# START OF SUPPLIED ENTRIES

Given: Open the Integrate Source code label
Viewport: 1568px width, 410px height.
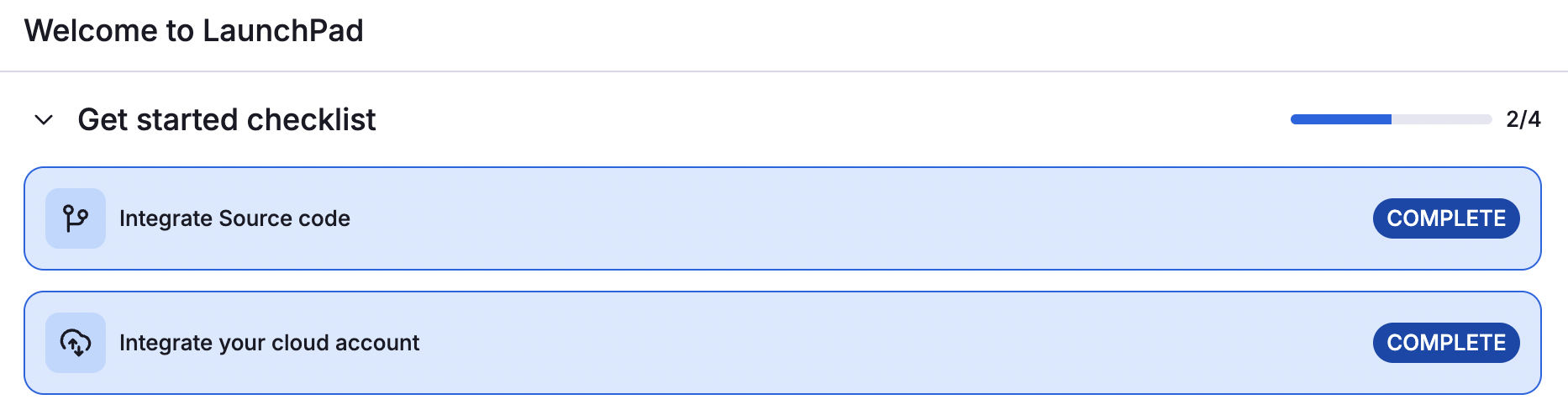Looking at the screenshot, I should (x=234, y=218).
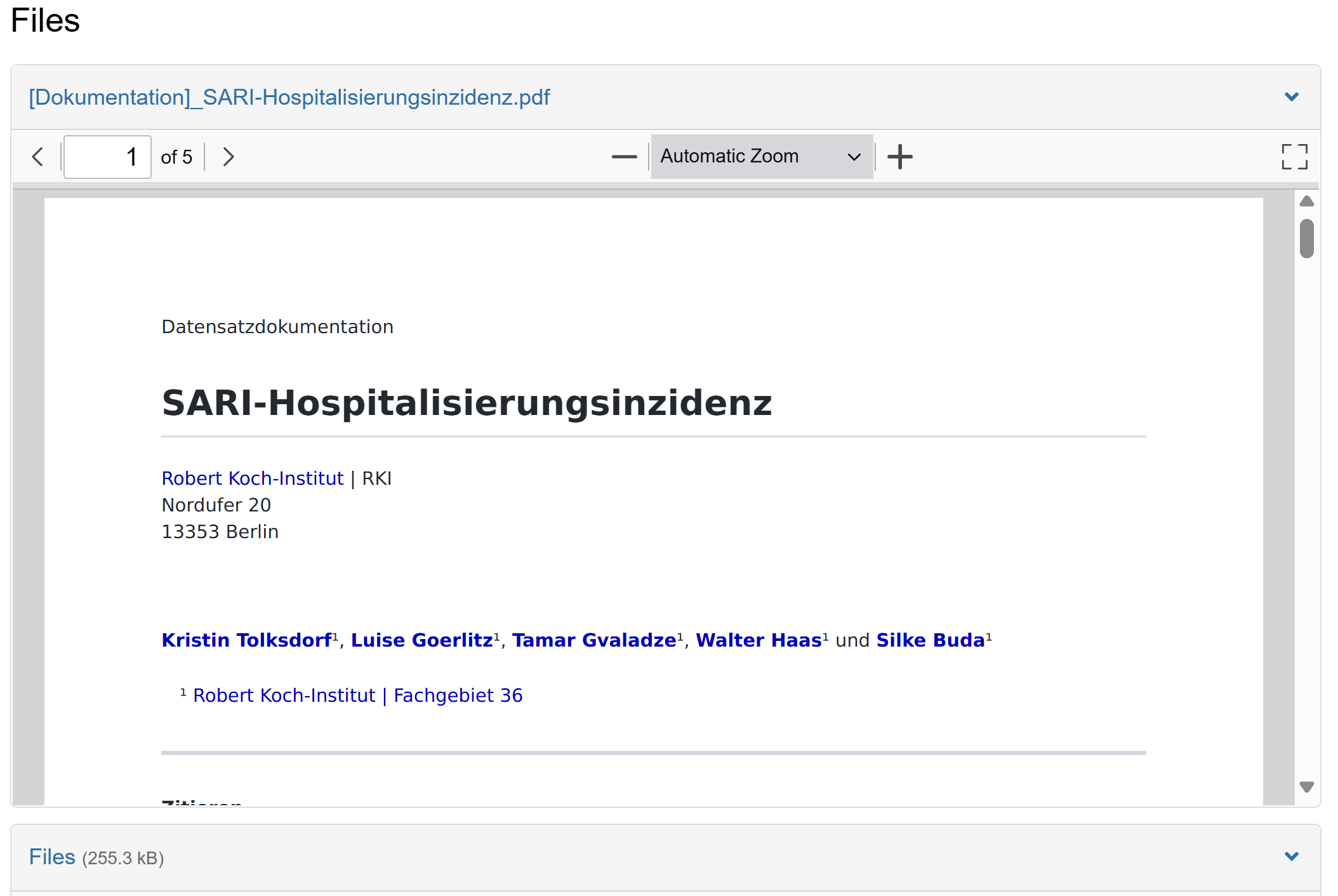Open author Tamar Gvaladze link

click(594, 640)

# END OF SUPPLIED ENTRIES

• _INSTRUCTION_
Could you rewrite the entries with "label" replaced by "button", keeping everything else unchanged and leaving out the pictures?

• _REPLY TO THE TASK_
Given: Open the Integrate Source code button
Viewport: 1568px width, 410px height.
Looking at the screenshot, I should (x=234, y=218).
Open author Tamar Gvaladze link

click(594, 640)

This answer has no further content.